The research is clear: students who experience dialogue in the classroom and on campus have better learning outcomes, according to Essential Partners research and evaluations. Students report feeling more connected to their classmates and their campus communities. They also report greater openness to opposing points of view and exhibit greater willingness to engage in conversations across differences in values, views, and identities.

Photo: Students Talking

Campus Community

Both in the classroom and in campus life, dialogue has been shown to help students adjust to college and create a more cohesive campus community.

Students report feeling not only a greater sense of belonging after engaging in dialogue but also more openness and willingness to engage across differences. In a first-year seminar section taught using dialogic classroom techniques, nearly half (44%) of students strongly agreed that the seminar “helped me feel like I belong at [this college],” compared to only 23% of their peers in other sections of the same course.

In addition, more than half (56%) of students in these dialogic classrooms strongly agreed that the course “helped me adjust to college life and expectations,” compared to only 27% of their peers in other sections of the same course.

Students, faculty, and administrators use EP's dialogue skills to stop the cycle of polarization before it starts. This doesn't erase the conflicts. It doesn't wash away the differences. But this investment in dialogue lets people talk to one another as colleagues, collegiates, and neighbors, rather than as enemies.

Research from the Institute for Democracy in Higher Education has shown that three keys to creating a generation of engaged citizens are fostering civic discourse, increasing social connectivity, and teaching the skills of democracy. All of these are hallmarks of the Essential Partners vision for the dialogic campus.

Photo: Students in dialogue

Academic Success

Students in dialogic classrooms routinely report greater content retention than students in similar classes, as well as more investment in the course as a whole. Both outcomes are generated by fostering curiosity through personal connections to the topics of the course.

When students feel more personally connected to a topic, they begin to get curious. When they're genuinely curious, that is when learning outcomes are strongest.

Dialogic classrooms also encourage more active participation, especially from self-described introverts. In one recent Essential Partners study, more than half (60%) of students in dialogic classrooms reported that their willingness to speak in class increased over the course of the semester. Students specifically identified the time for reflection, the atmosphere of openness, and the ethos of mutual respect as enabling them to share their own perspectives.

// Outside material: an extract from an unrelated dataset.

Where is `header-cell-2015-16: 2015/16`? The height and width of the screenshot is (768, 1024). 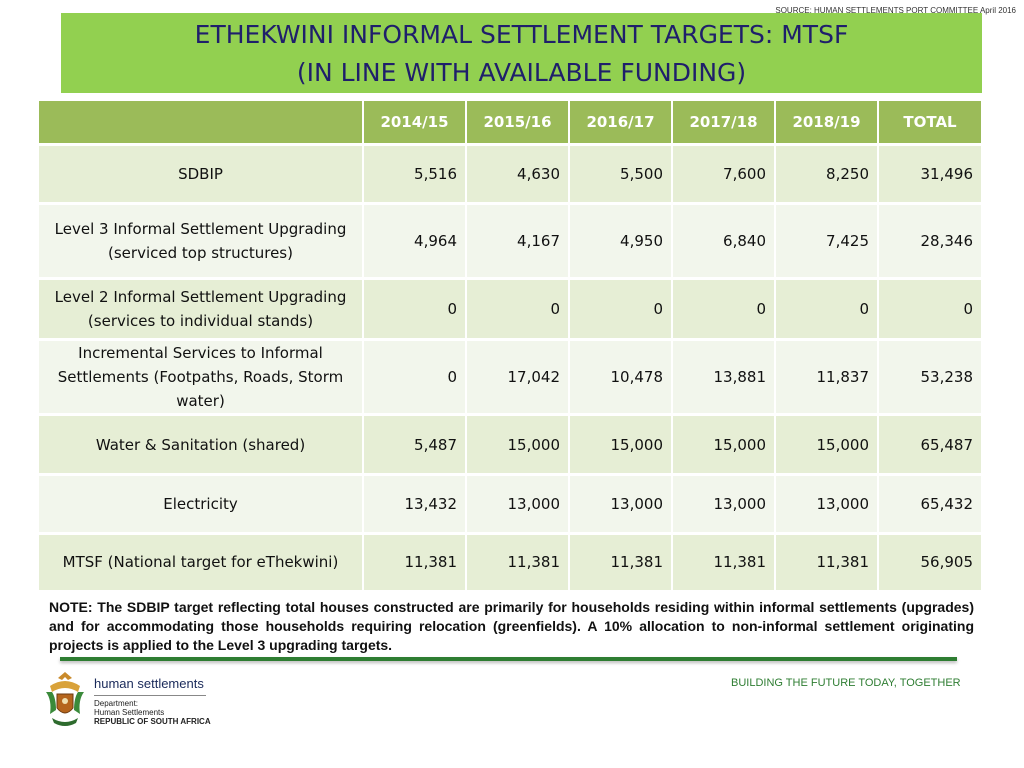 header-cell-2015-16: 2015/16 is located at coordinates (518, 123).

More than half of students in dialogic classrooms also say that they become more willing to ask their classmates direct questions about beliefs, values, and experiences. In the process, they engage with different beliefs on a deeper level while clarifying their own convictions.

The dialogic classroom helps students invite and incorporate new data to refine their own views. This is a cornerstone of intellectual rigor, whether in the humanities, social sciences, arts, or STEM fields. Essential Partners provides a unique set of tools and practices to foster that fundamental academic virtue.